Tomando em conta tanto os argumentos favoráveis quanto os desfavoráveis
em relação à possibilidade de responsabilizar-se o Estado por danos gerados
através da produção legislativa, nos parece que, embora a discussão ainda seja
árdua e a posição minoritária, não faltam argumentos lógicos para que,
doutrinariamente, se aceite a possibilidade.
Entretanto, é de notar-se a patente necessidade de análise dos fenômenos
posteriores à declaração de responsabilidade do Estado, qual seja, a via adotada
para que seja compensado o dano causado, e os efeitos causados.
Neste contexto, verifica-se que, em par com o defendido por parte da
doutrina, o legislativo ficaria acuado, pois, ante a grande produção legislativa atual,
caso em todas as situações em que determinado ato normativo mal produzido venha
a gerar responsabilização, o Poder legislador iria se retrair, com receio de onerar o
Estado, ante a dificuldade de se preverem todas as situações pós-vigência da lei.

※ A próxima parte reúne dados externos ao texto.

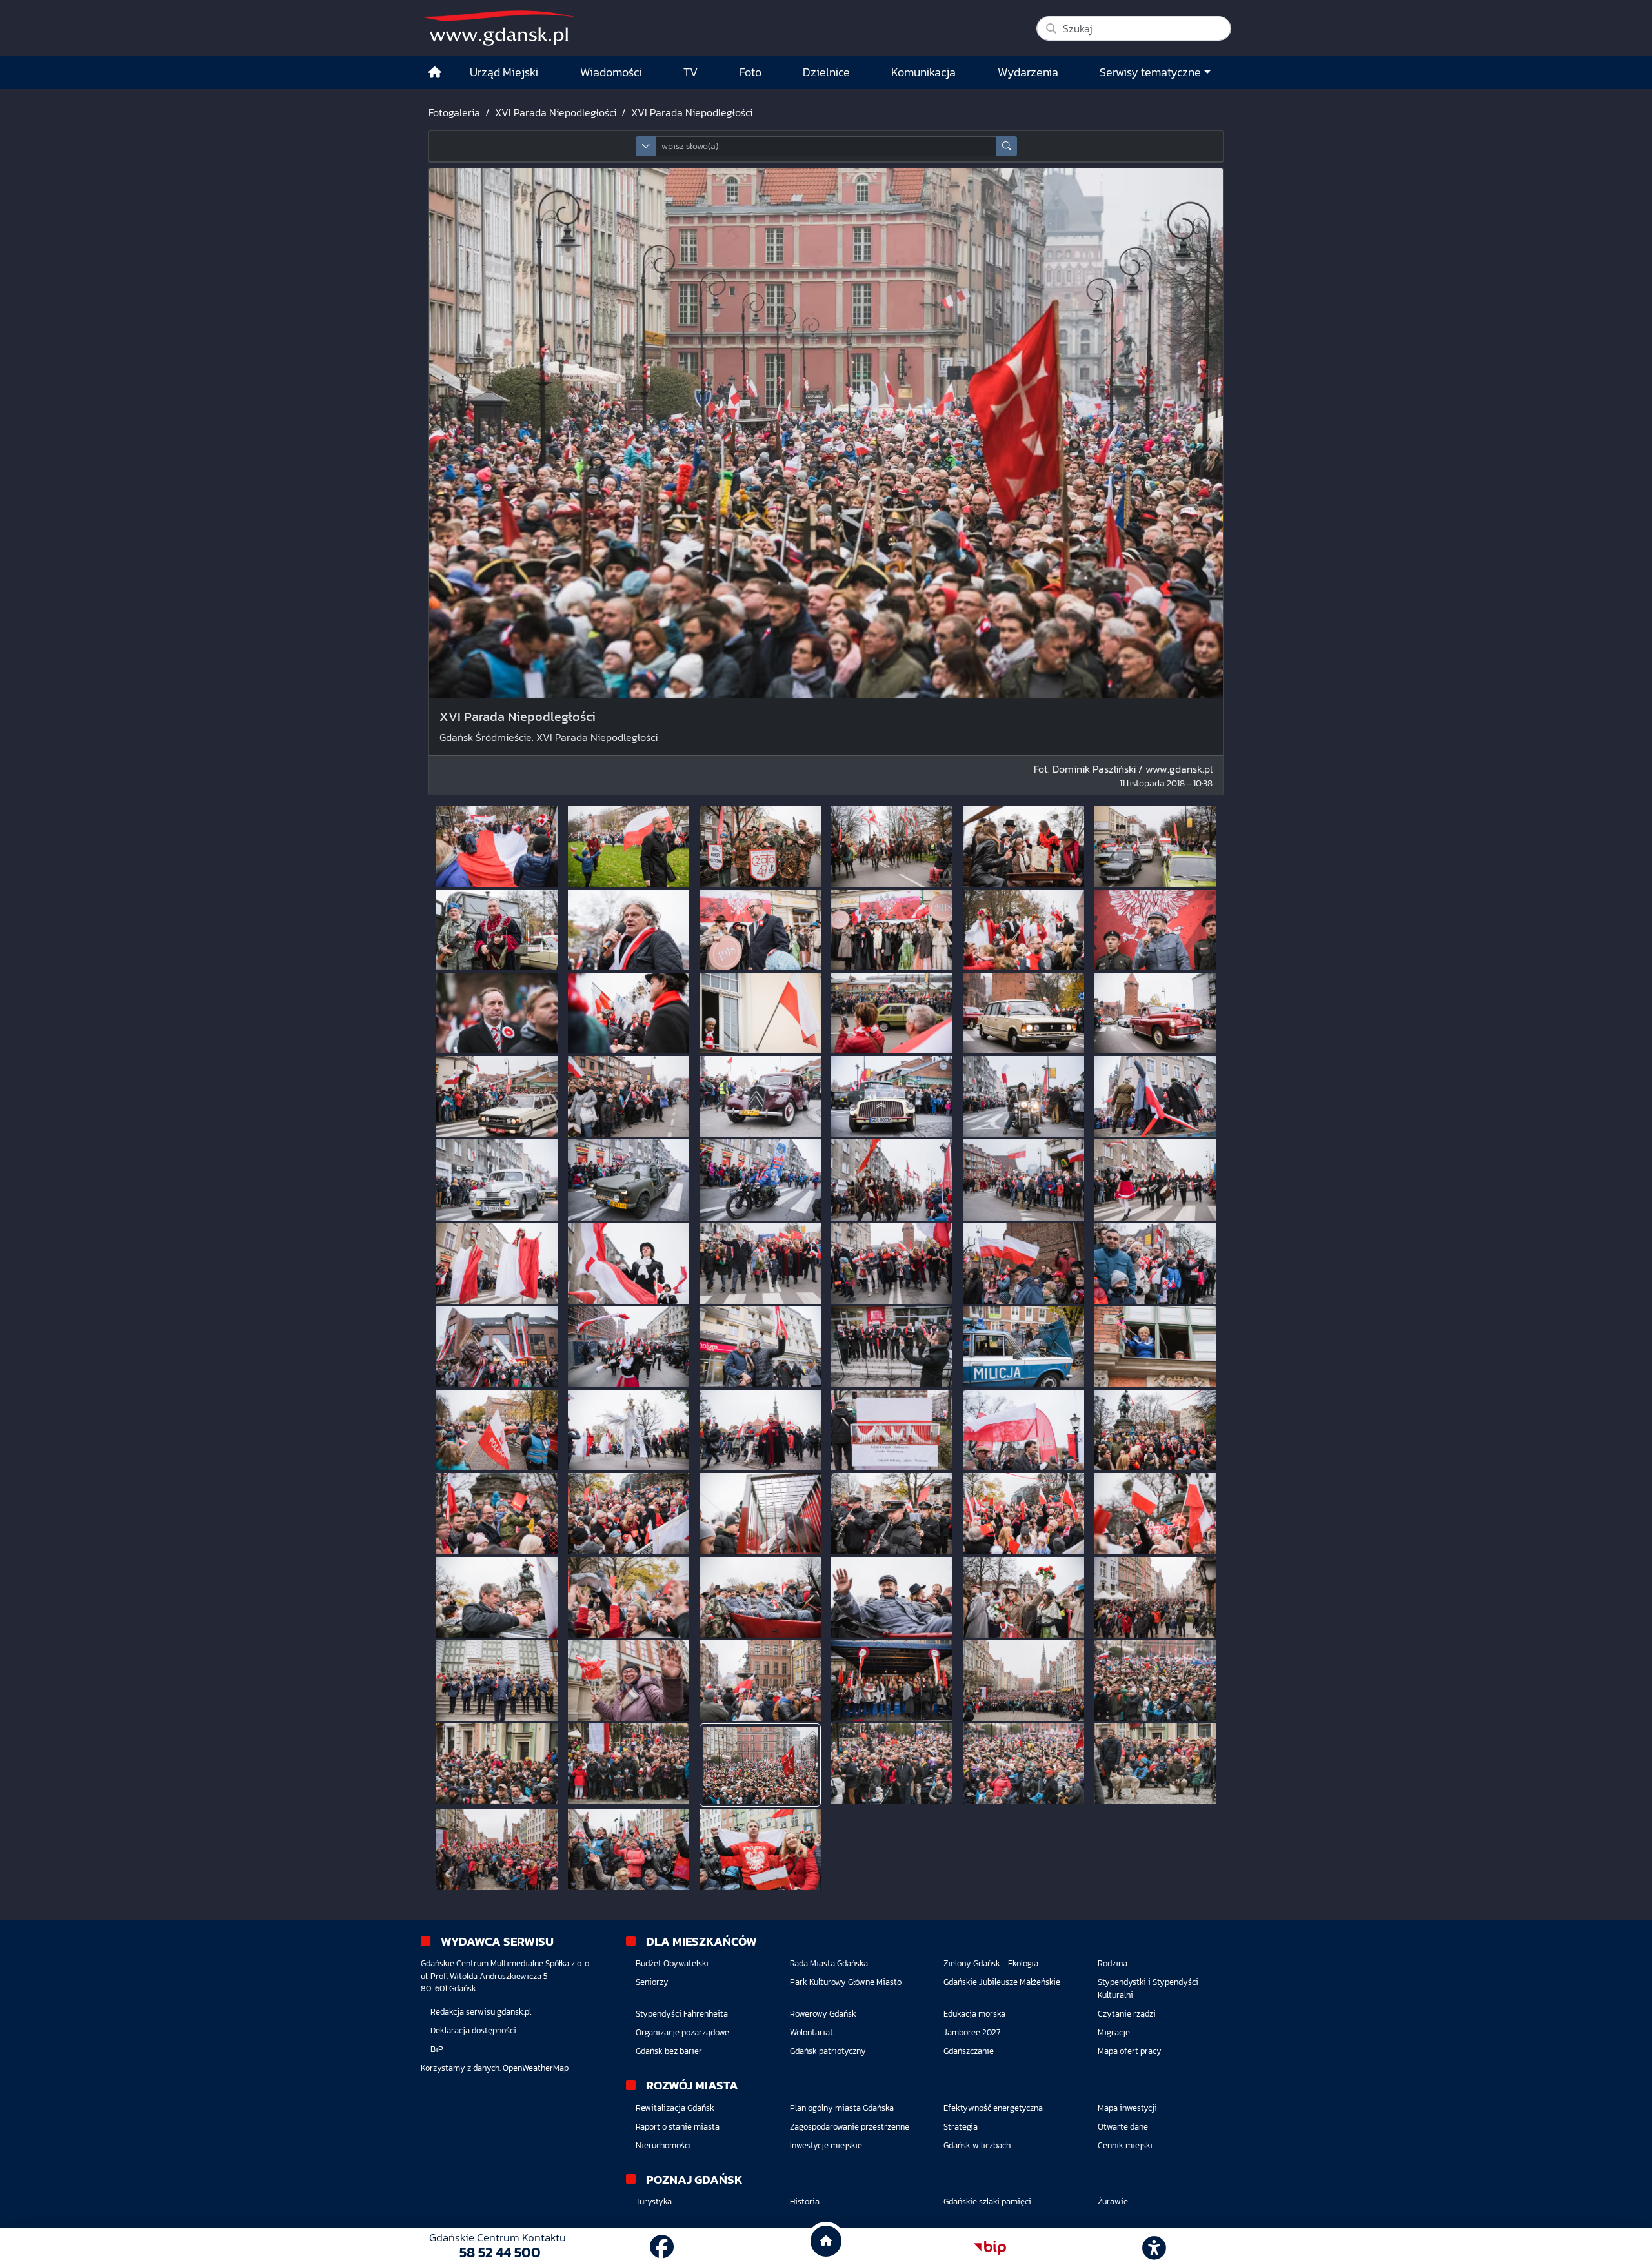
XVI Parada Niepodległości (555, 112)
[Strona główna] (435, 72)
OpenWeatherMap (536, 2068)
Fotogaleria (454, 112)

Toma-se em conta o acima dito, cumulado com o fator econômico-social,
onde a responsabilização poderia levar a extremadas quantias cobradas do Estado,
onerando e causando déficit em outras áreas que não a do Poder Legislativo, bem
como poderia funcionar como instrumento para que o Poder Judiciário promovesse
um controle exacerbado sobre o Legislativo, ou seja, que fosse além da harmonia
entre os Poderes, prevista constitucionalmente.
Necessária porém a discussão, ante a pobreza e ineficácia legislativa que
têm se manifestado atualmente. Verificamos, dia após dia, parlamentares sem
condições alguma de legislar tomando posse, e, conquanto constitucional a sua
eleição, como fator basilar de uma democracia, é necessário o investimento do
Estado para que atos normativos não sejam promulgados da maneira como são,
carregando por vezes inconstitucionalidades que assustam ao mais leigo.

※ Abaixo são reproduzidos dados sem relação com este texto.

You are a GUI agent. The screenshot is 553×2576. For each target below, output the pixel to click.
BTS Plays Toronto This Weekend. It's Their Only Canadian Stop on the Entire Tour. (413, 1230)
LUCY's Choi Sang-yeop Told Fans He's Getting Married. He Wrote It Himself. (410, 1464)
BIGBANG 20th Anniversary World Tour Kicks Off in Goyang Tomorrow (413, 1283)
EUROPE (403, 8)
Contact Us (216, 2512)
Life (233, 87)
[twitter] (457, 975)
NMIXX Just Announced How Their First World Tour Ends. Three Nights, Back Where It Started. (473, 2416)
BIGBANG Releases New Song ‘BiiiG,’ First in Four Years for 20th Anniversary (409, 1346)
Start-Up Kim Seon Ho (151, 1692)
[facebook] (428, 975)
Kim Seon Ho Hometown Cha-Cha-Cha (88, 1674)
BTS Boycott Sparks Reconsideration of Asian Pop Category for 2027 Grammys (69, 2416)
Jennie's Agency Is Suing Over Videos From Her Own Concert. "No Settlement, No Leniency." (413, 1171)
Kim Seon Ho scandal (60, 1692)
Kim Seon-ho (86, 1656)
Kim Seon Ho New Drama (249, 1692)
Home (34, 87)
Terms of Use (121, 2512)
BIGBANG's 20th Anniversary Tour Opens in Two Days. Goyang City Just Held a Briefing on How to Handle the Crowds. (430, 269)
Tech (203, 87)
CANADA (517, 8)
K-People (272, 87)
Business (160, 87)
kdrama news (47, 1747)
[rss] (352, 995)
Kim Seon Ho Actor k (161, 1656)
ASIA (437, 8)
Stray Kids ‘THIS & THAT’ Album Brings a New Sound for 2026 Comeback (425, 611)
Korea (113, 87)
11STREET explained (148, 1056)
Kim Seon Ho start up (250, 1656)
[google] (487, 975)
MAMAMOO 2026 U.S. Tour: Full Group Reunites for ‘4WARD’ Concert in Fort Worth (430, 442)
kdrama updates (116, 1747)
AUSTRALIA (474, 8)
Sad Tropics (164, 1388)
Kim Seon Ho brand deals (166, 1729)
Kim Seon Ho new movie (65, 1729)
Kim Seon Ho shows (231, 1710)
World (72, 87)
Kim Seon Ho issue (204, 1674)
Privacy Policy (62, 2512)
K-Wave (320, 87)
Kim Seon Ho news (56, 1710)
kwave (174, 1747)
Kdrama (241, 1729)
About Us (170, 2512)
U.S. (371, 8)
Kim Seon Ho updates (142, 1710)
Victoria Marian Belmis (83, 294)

Destarte, o que se pode inferir do presente trabalho é que, a
responsabilização do Estado por seus atos normativos pode ocorrer, porém deverá
ser feita a análise in casu. Nas hipóteses de leis de efeitos concretos e outros atos
que atinjam uma minoria, para a responsabilização bastaria a prova dos requisitos
da responsabilização previstos no art. 37, §6º da Constituição Federal.

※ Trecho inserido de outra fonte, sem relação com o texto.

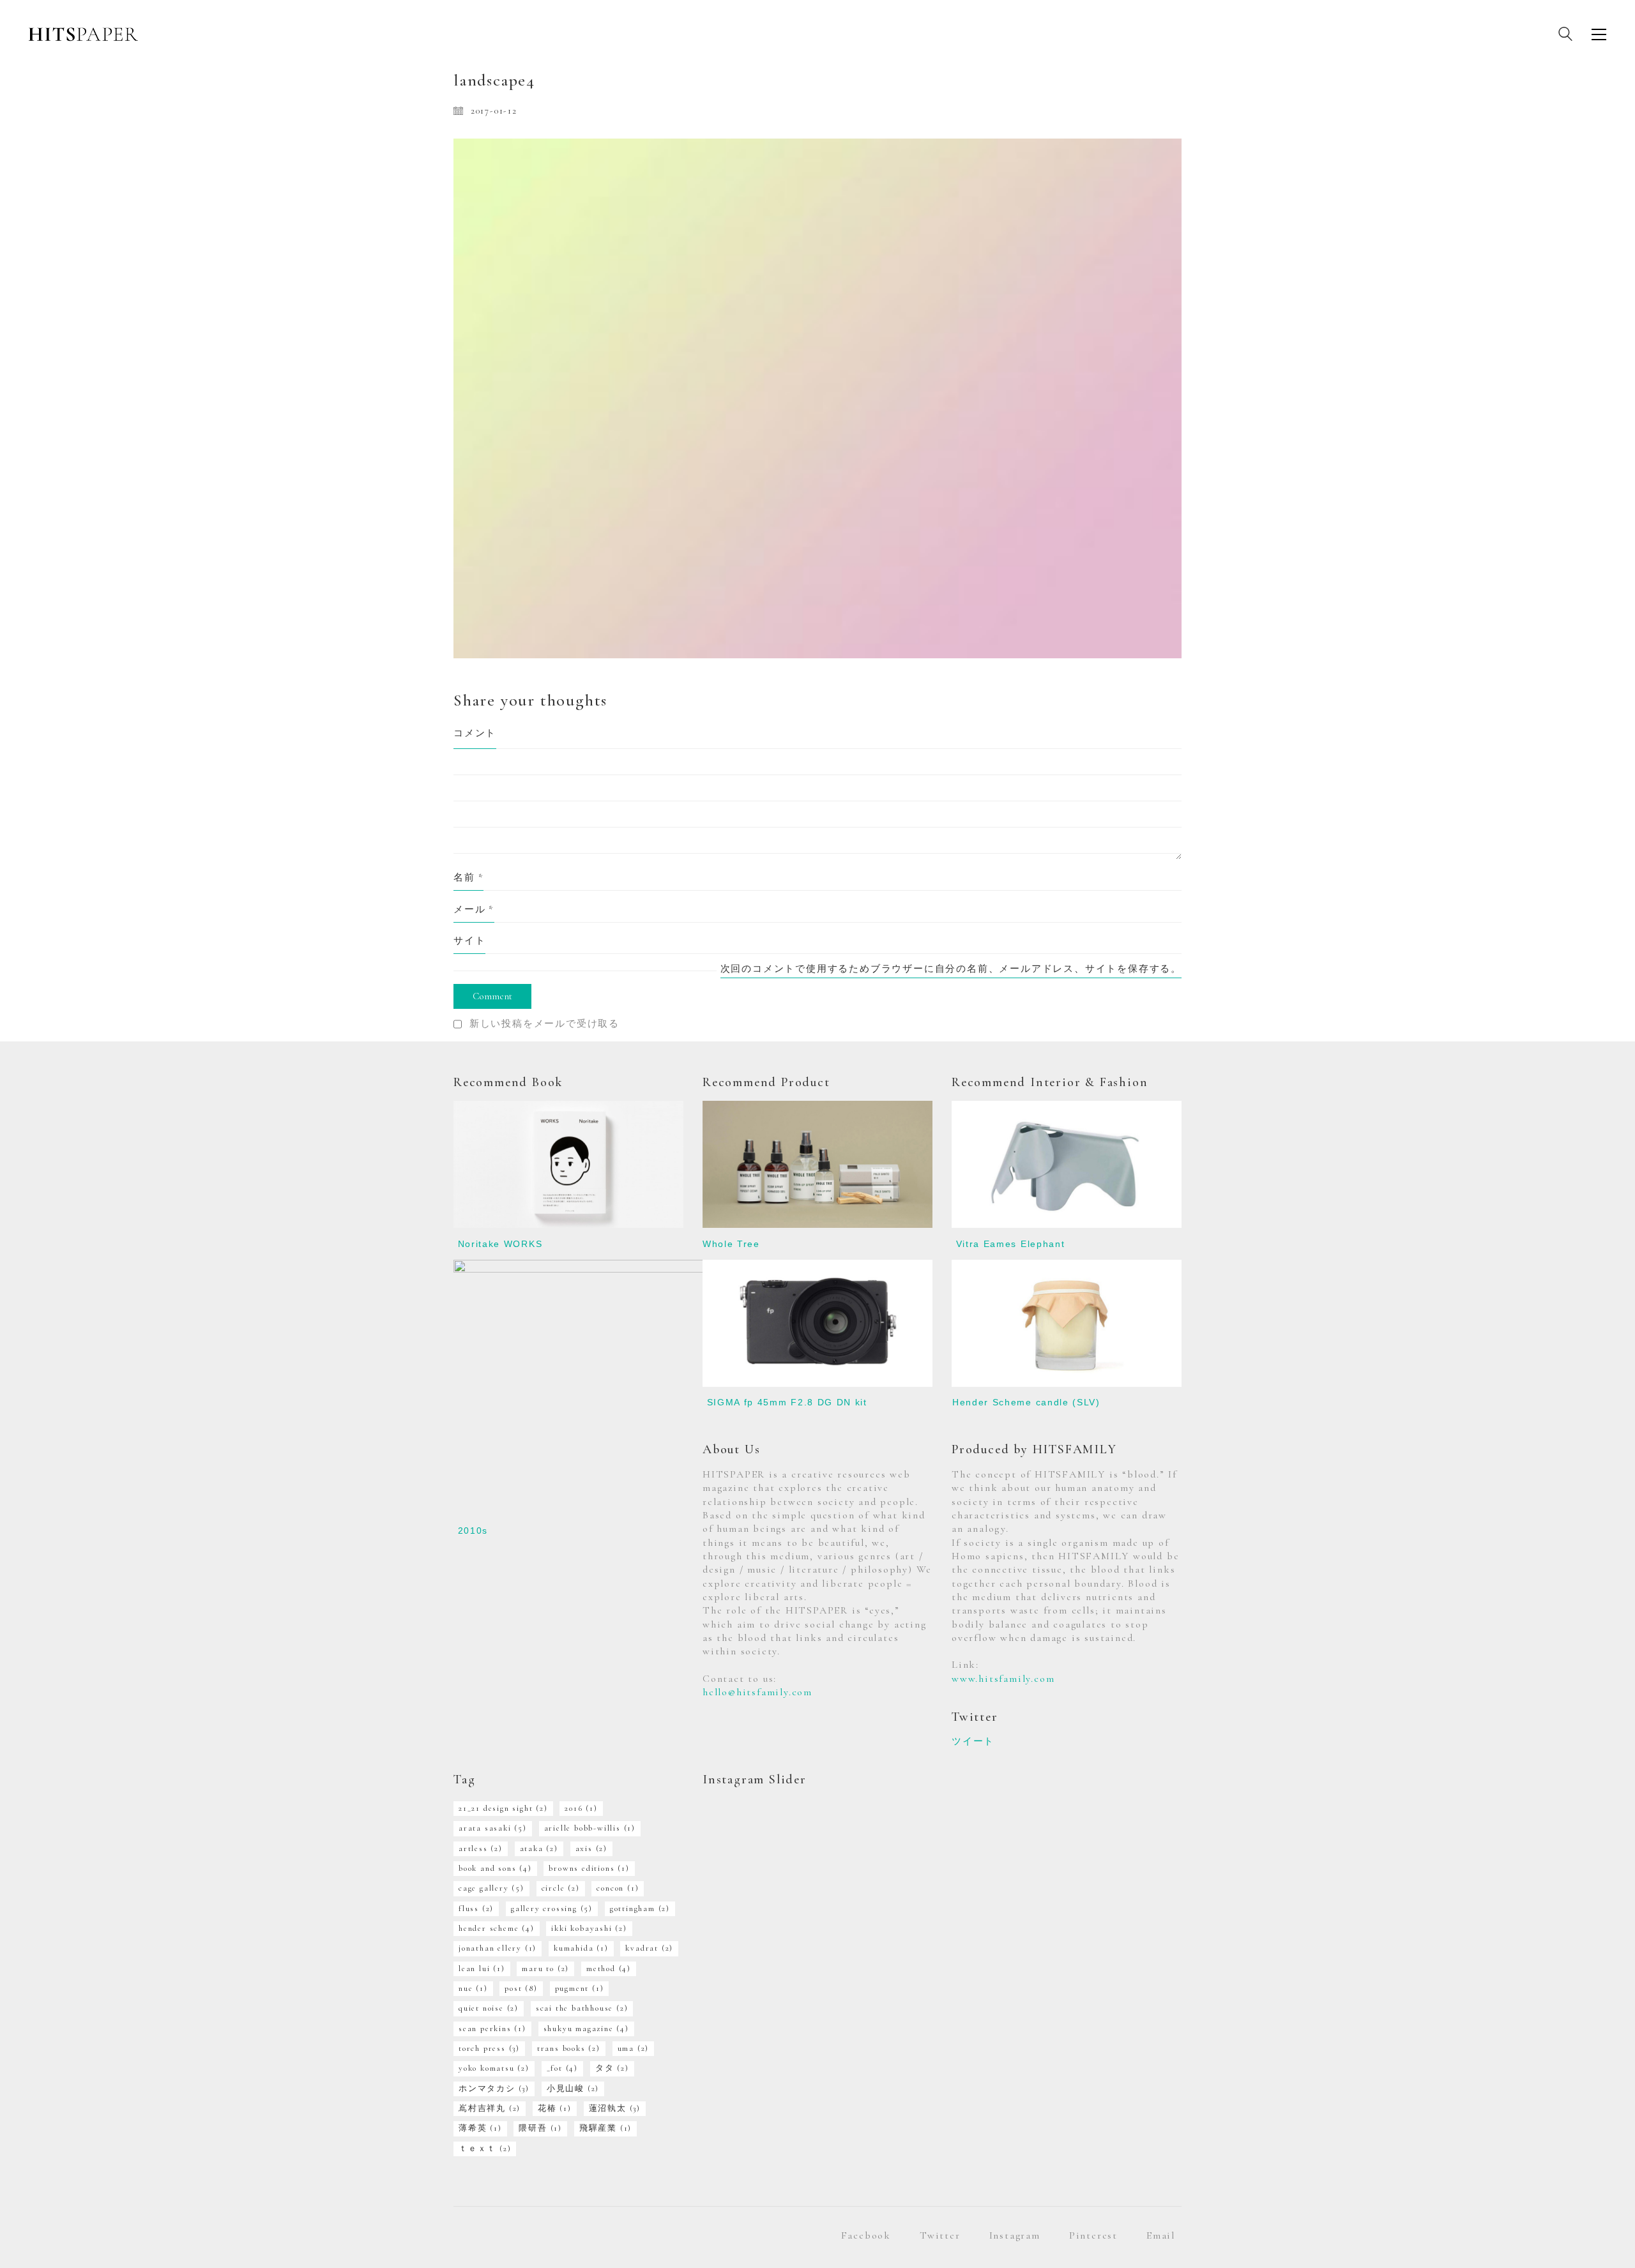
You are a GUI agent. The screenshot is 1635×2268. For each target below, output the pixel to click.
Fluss (476, 1908)
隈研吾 (540, 2128)
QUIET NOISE (489, 2008)
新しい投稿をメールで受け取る (544, 1023)
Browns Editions (589, 1868)
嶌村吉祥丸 (490, 2108)
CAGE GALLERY (491, 1888)
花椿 (555, 2108)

Nas demais hipóteses, em atos carregados de generalidade e
abstratividade, longe de se aplicar cegamente a teoria da irresponsabilidade estatal -
70
ante o não impedimento de responsabilização pela ordem constitucional - a situação
concreta deverá ser melhor analisada, e, caso necessário, em situações onde a
ausência de prudência do legislador, ou a sua atitude em total desrespeito ao Direito
Interno, sim, condenar-se o Estado a indenização, ainda que como se faz com a
multa, ou seja, sanção de certa maneira educativa, que instiga o agente a não
cometer o ato danoso novamente.
Sendo assim, cremos ser de bom tom concordar com as hipóteses já
defendidas pela doutrina para responsabilização, quais sejam, leis inconstitucionais,
atos normativos de efeitos concretos, etc. Ademais, em relação aos atos
constitucionais, concluímos que a hipótese deve ser analisada caso a caso, para
que se fomente a discussão, estimule o investimento na produção legislativa, e, caso
necessário, seja reparado o dano anormal causado aos que tiveram seu patrimônio
lesionado pela produção legislativa.